(Aim of the exercise)
Without including any pictures, give back all of the data exactly.

(Records from a dataset)
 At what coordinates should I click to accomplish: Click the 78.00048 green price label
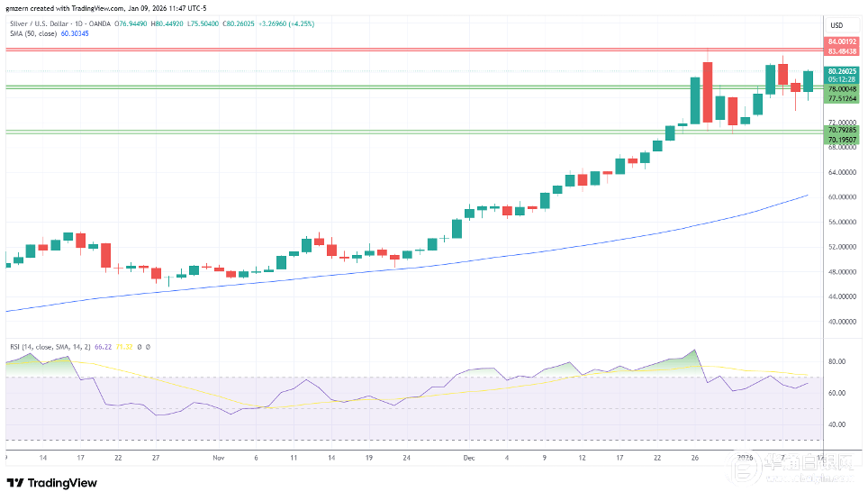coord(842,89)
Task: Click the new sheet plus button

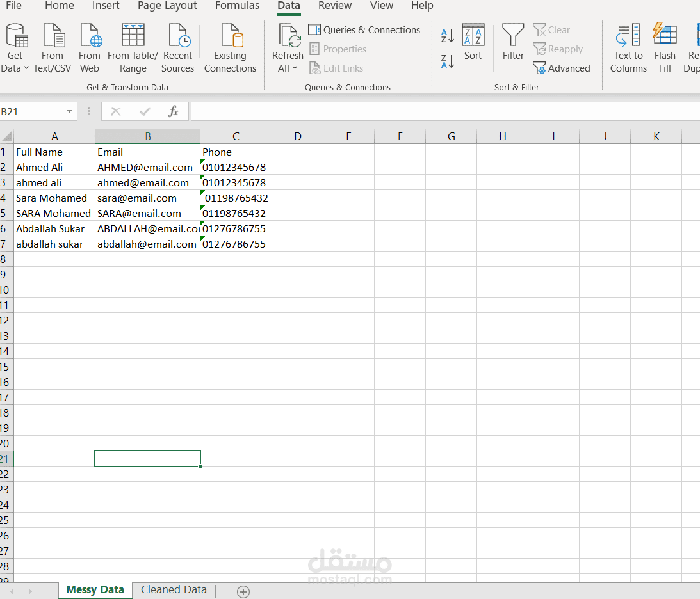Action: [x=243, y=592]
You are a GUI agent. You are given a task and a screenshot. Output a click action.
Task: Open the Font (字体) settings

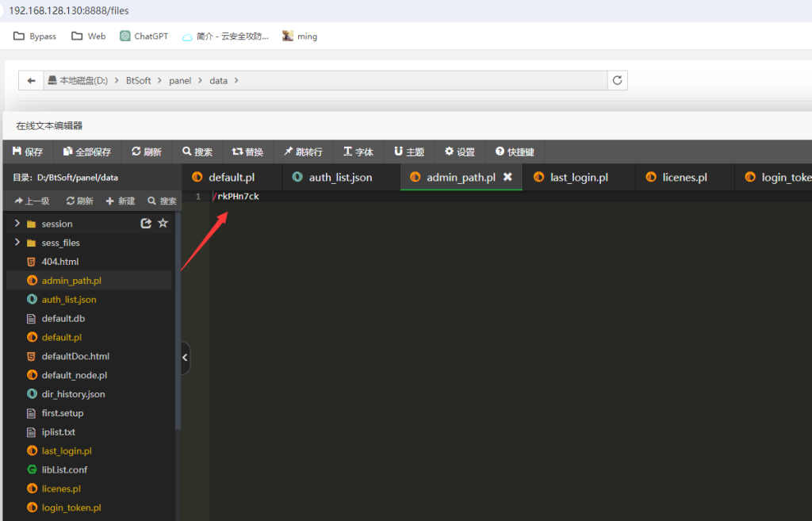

(Result)
 At what coordinates should I click to accomplish: Click the 78.00048 green price label
coord(842,89)
Task: Click the new sheet plus button

Action: [x=243, y=592]
You are a GUI agent. You are given a task and a screenshot. Output a click action.
Task: Open the Font (字体) settings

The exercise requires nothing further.